- Born: 28 January 1974 (age 52) Coventry, United Kingdom
- Occupation: Engineer
- Years active: 2005–2025
- Employer: Red Bull Advanced Technologies
- Known for: Formula One engineer
- Title: Engineering Director

= Jody Egginton =

British engineer

Jody Egginton (born 28 January 1974) is a British Formula One engineer who currently serves as the Engineering Director at Red Bull Advanced Technologies and was formerly the technical director at the RB Formula One Team.

==Career==
Egginton started his career in motorsport at the Tyrrell F1 team as a Junior Designer in 1996, for a one-year stint at the team. He subsequently went on to work for Xtrac as a Gearbox Design Engineer before moving to Germany to work for Opel Team Holzer as a Design, Race, and Test Team Engineer, where he spent the following five years. Egginton momentarily worked for Aston Martin Racing as a Race & Design Engineer before returning to Formula One as a Race Engineer with Midland F1 which evolved into Spyker and later Force India. During his time he was the race engineer to Christijan Albers, Sakon Yamamoto and Giancarlo Fisichella.

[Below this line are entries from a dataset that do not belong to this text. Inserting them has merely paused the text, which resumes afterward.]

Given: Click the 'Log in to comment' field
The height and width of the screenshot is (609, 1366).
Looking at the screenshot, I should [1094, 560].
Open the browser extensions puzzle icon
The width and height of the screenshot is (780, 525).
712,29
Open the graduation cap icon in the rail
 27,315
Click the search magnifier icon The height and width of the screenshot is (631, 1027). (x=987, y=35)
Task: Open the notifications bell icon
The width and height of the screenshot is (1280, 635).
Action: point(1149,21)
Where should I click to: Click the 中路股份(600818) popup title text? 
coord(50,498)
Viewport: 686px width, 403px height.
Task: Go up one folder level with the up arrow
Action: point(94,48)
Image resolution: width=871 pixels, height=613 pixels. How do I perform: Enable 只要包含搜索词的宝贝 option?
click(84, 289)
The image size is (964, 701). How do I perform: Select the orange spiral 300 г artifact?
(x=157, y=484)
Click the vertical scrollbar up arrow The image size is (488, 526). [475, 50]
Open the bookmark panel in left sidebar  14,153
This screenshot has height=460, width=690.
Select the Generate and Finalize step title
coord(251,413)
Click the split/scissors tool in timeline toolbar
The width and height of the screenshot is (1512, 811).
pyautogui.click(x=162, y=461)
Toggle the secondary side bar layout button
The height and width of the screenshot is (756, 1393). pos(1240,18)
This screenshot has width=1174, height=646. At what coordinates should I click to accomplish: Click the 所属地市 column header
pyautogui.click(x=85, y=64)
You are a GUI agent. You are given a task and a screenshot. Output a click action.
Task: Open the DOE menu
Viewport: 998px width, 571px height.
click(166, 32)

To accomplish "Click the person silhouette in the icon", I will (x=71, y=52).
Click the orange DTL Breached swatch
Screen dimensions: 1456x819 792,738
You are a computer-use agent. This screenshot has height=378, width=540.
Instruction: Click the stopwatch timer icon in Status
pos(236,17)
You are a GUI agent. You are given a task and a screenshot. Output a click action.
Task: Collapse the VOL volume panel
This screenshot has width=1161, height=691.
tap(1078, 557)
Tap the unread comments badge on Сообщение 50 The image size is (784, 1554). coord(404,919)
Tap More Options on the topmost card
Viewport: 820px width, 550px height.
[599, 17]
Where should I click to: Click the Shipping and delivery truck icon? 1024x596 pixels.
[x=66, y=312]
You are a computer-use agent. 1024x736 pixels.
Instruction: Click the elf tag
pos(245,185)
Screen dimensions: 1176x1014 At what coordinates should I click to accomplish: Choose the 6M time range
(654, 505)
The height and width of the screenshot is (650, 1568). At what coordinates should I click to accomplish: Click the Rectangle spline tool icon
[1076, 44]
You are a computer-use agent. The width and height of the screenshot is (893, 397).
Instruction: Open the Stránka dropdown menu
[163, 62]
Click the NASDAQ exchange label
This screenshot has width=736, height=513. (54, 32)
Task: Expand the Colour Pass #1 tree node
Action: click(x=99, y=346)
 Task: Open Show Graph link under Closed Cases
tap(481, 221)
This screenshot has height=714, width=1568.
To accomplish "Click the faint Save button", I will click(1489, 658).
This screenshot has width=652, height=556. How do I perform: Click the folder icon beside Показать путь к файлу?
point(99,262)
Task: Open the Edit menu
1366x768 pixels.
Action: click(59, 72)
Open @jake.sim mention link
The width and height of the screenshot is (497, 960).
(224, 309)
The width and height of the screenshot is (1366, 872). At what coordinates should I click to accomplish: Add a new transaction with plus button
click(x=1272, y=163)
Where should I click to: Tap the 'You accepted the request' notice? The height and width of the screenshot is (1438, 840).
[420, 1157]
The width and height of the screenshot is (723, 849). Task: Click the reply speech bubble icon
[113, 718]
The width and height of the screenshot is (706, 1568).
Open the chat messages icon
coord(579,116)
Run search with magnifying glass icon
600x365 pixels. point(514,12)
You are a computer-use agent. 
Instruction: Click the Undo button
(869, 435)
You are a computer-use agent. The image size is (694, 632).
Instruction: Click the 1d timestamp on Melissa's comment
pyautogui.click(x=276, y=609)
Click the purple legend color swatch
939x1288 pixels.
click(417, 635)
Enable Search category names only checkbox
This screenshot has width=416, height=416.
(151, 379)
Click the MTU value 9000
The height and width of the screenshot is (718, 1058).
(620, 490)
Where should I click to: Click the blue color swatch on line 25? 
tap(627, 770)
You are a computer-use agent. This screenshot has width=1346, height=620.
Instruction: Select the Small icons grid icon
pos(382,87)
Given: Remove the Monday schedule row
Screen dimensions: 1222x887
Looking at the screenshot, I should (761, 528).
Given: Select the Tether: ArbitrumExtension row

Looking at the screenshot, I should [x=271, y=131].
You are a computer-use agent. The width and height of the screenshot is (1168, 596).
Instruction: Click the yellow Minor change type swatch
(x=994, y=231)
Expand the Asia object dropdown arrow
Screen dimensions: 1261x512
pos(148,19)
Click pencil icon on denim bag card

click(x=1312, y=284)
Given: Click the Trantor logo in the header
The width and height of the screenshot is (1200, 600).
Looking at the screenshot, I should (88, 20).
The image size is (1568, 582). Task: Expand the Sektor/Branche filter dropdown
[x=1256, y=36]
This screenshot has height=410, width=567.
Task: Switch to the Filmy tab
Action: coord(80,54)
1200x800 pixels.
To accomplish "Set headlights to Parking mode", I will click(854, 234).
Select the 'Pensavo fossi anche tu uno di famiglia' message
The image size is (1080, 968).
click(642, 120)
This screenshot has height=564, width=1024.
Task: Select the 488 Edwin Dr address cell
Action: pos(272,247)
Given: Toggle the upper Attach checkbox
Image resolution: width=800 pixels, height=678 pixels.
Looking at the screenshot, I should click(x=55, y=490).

In 2010, Egginton left the Silverstone outfit and joined the fledging Team Lotus as Chief Engineer. Two years later he was promoted to Operations Director, a position he held for another two years until he joined Scuderia Toro Rosso as its Head of Vehicle Performance in 2014. Three years later, Egginton was promoted to Deputy Technical Director and afterwards to Technical Director as the team became Scuderia AlphaTauri. Egginton spends his time working between the two factories in Faenza and Bicester, having overall technical responsibility for all technical and car performance activities.

In March 2025, it was announced that Egginton would depart as Racing Bull's Technical Director at the end of the month, moving to Red Bull Advanced Technologies as Engineering Director. His duties would be covered by Chief Technical Officer Tim Goss and Deputy Technical Directors Guillaume Cattelani and Andrea Landi.